_Material fornecido_.
——————————
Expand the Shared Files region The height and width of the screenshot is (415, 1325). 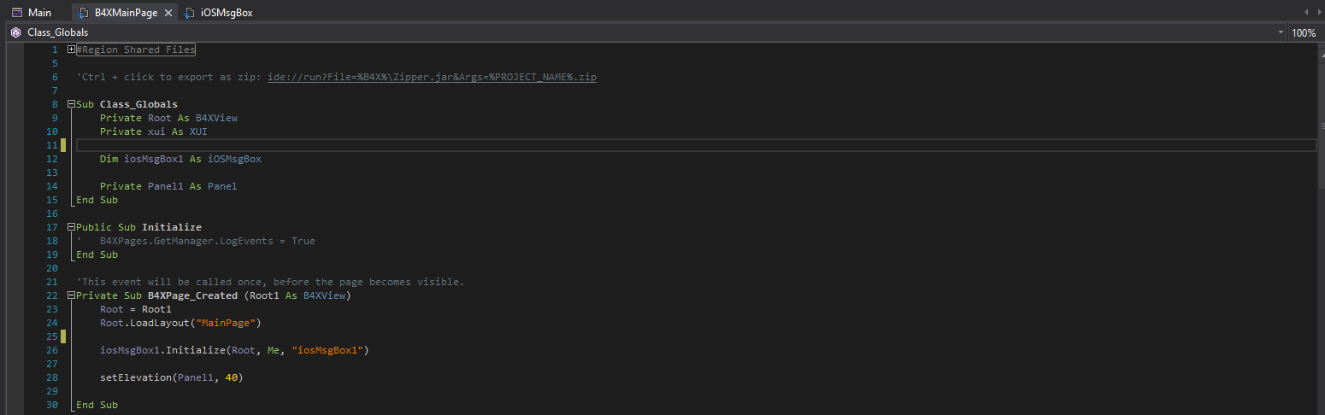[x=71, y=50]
——————————
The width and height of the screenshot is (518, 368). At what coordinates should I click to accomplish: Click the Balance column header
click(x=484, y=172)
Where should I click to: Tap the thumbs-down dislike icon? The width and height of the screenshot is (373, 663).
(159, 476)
——————————
_Requisitos da tarefa_. Localize nas entradas acima cada linha que contém a palavra "click" e copie-a. Maiúsculas e minúsculas fazem diferença.

_Resposta escrita_.
The width and height of the screenshot is (518, 368). At what coordinates should I click to accomplish: Click the Balance column header
click(x=484, y=172)
Where should I click to: Tap the thumbs-down dislike icon? The width and height of the screenshot is (373, 663).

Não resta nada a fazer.